◆ Prompt ◆
According to the piece on a nursing career below, in what year did the writer return to Lincoln Land Community College to teach nursing?

◆ Document section ◆
I have been a nurse for over 40 years. Yes, thanks for noticing, I must have graduated when I was 12! But seriously, I completed my associate degree in nursing (ADN), my RN degree, at Lincoln Land Community College (LLCC) in 1980. It was the most rigorous and most rewarding of my four degrees in nursing. I remember wanting to be a nurse as far back as fourth grade.
Since completing my ADN, I have earned my BSN, MSN and Ph.D. in nursing. I have completed these additional degrees in nursing because when I was at LLCC completing my RN degree, I made the decision that I was going to come back to the LLCC ADN program and teach nursing. I did just that, eight years, a husband and two children later in 1988 after completion of my MSN which is required to teach. I have been at LLCC since that time as faculty, administration in the nursing programs, and now as the dean of health professions.
The reason I think my introduction and pathway are important to explain is that, within the health professions department, I am not alone. Many of my colleagues, faculty and administrators, in the various health profession disciplines within the department, have followed my same pathway – working in the clinical setting, gaining the appropriate clinical experience and academic credentials, and then moving into education to prepare future health care professionals in the professions that they love at a college that they love.
I know, isn’t love a strong word? An exaggeration? Not in the health professions. Health care professionals serve their patients and communities with compassion, care and love. I am hoping this has become evident during the COVID-19 pandemic. Despite any and all challenges, health care providers continued to show up, work hard and care for our patients. At the college, we adapted within the health care programs to continue to provide the programs of study while meeting all COVID restrictions. We worked with our health care partners to figure out the safest and most expedient ways to resume the clinical practice learning experiences when safe. These clinical learning experiences are an integral part of all of the health care programs.

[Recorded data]
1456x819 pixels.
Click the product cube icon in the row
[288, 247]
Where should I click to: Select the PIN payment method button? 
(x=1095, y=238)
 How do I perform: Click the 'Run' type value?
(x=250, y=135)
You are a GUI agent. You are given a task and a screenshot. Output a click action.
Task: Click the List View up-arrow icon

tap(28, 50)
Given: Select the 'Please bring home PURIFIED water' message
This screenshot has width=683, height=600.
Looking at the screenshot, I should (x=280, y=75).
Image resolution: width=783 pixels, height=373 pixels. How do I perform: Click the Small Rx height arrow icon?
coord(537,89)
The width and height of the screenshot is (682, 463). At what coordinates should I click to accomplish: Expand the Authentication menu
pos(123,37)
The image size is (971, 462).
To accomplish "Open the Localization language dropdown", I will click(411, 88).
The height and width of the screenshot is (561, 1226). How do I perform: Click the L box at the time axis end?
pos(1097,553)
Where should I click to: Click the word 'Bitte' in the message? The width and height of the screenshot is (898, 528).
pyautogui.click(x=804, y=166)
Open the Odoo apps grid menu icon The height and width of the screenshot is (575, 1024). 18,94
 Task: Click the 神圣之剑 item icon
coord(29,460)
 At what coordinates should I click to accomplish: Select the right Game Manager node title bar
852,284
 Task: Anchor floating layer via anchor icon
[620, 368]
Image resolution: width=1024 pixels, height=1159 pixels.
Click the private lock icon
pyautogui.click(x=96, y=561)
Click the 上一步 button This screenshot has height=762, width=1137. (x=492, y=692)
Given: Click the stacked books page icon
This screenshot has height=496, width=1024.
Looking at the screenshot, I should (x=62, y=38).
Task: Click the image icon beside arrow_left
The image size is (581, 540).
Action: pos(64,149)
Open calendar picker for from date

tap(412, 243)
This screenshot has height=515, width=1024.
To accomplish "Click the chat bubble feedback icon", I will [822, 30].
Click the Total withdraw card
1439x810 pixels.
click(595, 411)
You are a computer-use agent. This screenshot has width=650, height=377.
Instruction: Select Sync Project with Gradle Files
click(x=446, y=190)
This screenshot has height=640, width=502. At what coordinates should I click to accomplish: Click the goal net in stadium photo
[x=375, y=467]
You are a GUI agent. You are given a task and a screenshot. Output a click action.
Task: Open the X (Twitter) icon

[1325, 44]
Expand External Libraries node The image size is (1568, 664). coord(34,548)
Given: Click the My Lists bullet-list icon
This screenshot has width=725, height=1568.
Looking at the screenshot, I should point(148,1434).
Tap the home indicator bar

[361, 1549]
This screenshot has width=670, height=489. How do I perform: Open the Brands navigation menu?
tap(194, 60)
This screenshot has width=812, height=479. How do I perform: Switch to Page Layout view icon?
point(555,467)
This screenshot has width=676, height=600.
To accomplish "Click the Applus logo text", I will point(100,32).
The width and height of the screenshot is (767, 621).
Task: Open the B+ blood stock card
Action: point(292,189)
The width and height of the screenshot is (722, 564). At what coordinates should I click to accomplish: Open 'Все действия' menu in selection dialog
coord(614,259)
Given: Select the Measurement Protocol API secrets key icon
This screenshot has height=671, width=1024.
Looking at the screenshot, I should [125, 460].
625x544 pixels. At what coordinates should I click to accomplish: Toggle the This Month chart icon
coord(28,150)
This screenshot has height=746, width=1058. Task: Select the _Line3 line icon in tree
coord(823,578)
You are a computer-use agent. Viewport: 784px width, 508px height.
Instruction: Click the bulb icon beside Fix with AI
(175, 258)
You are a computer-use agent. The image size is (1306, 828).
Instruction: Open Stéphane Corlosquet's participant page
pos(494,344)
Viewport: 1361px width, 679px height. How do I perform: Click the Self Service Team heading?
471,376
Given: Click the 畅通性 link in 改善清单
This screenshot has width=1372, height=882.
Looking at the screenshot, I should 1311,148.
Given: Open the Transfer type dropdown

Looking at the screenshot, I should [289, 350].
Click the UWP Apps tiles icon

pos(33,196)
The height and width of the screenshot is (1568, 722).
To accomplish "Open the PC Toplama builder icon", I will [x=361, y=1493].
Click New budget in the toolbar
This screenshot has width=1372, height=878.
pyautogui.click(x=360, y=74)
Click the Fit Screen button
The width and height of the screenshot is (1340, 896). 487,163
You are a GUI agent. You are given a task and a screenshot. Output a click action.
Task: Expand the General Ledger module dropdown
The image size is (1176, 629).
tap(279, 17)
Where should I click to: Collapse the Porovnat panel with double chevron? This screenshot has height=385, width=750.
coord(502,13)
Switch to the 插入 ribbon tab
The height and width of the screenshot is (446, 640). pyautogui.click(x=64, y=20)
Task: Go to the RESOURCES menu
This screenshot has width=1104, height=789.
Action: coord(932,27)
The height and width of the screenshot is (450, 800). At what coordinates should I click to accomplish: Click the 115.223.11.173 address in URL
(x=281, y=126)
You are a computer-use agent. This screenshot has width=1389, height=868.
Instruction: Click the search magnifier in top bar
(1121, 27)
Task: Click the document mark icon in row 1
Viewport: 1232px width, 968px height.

◆ Your solution ◆
1988